The application of approaches that are based on machine learning fulfills our requirements in this setting now that we live in the era of big data. Numerous machine learning algorithms are capable of carrying out a variety of tasks, including regression, classification, clustering, decision trees, extrapolation, and many others. In machine learning, algorithms are trained to extract information from data in order to carry out tasks that are data-dependent. During the process of developing these algorithms, a number of different machine learning methods, including supervised learning, unsupervised learning, reinforcement learning, and others, may be utilized. It is expected that researchers will concentrate on this problem while also offering new approaches.
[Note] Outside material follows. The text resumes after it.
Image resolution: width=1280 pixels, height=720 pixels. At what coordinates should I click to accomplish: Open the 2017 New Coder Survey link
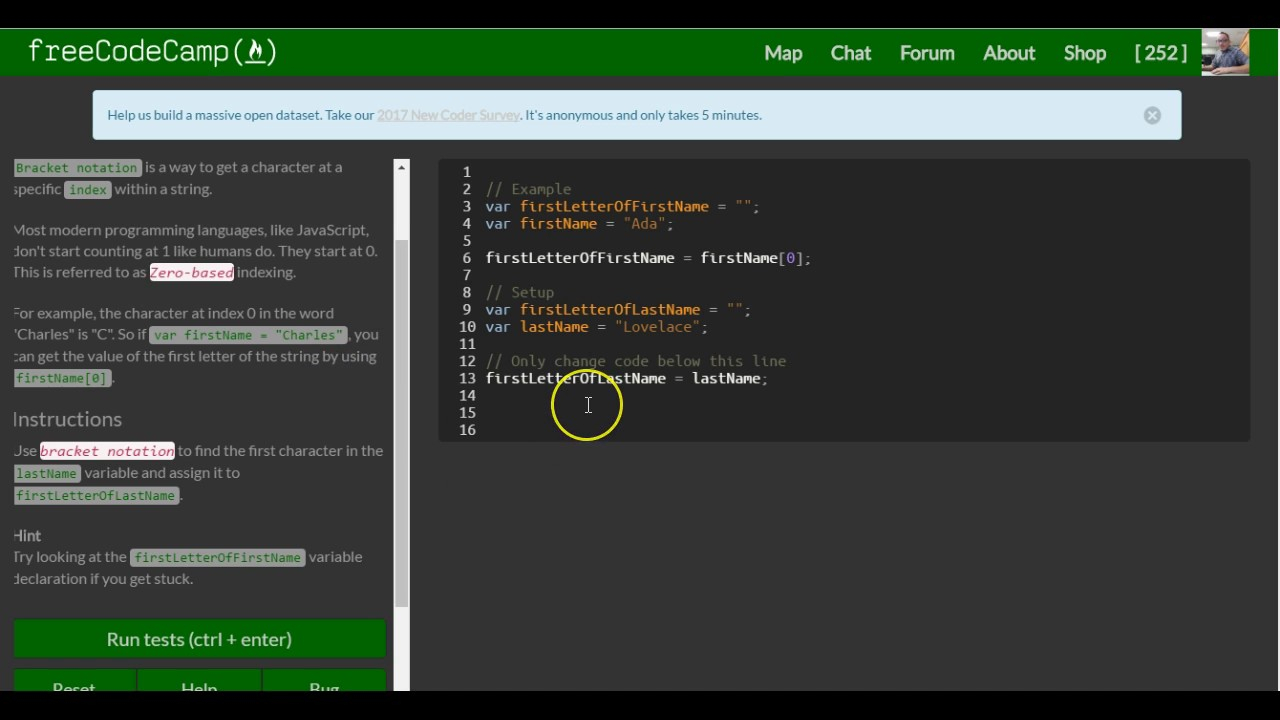tap(448, 115)
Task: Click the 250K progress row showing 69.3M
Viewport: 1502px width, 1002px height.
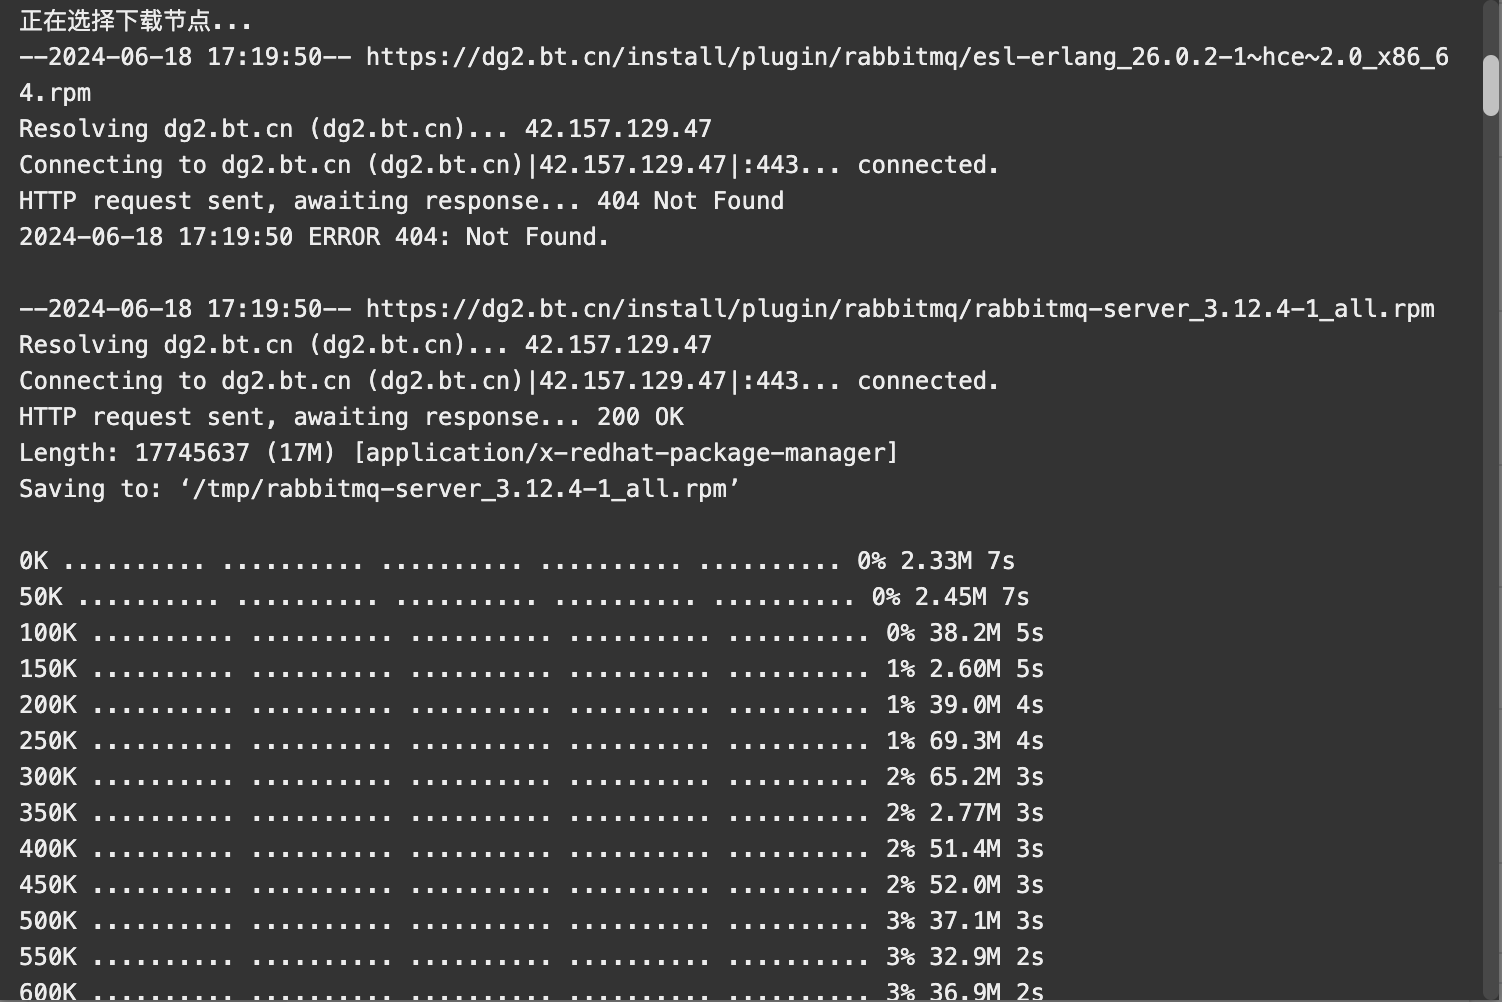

We propose a method for video compression that is based on DL.

An algorithm for DL video compression is proposed, and it makes use of both the DL adaptive optimization concept and the classic CVS multi-hypothesis motion compensation technique. The intra-frame image produced by this algorithm makes use of residual reconstruction blocks in order to compensate for detail information. This not only produces better initial reconstruction results for video compressive sensing reconstruction, but it can also be applied to video inter-frame reconstruction networks that make use of observations in order to perform reconstruction. Correction. The accuracy of the prediction is improved by the algorithm. The findings of the experiments indicate that the video compression method presented in this research that is based on DL has superior performance in reconstruction when compared to the great video compression sensing reconstruction algorithm that is currently in use.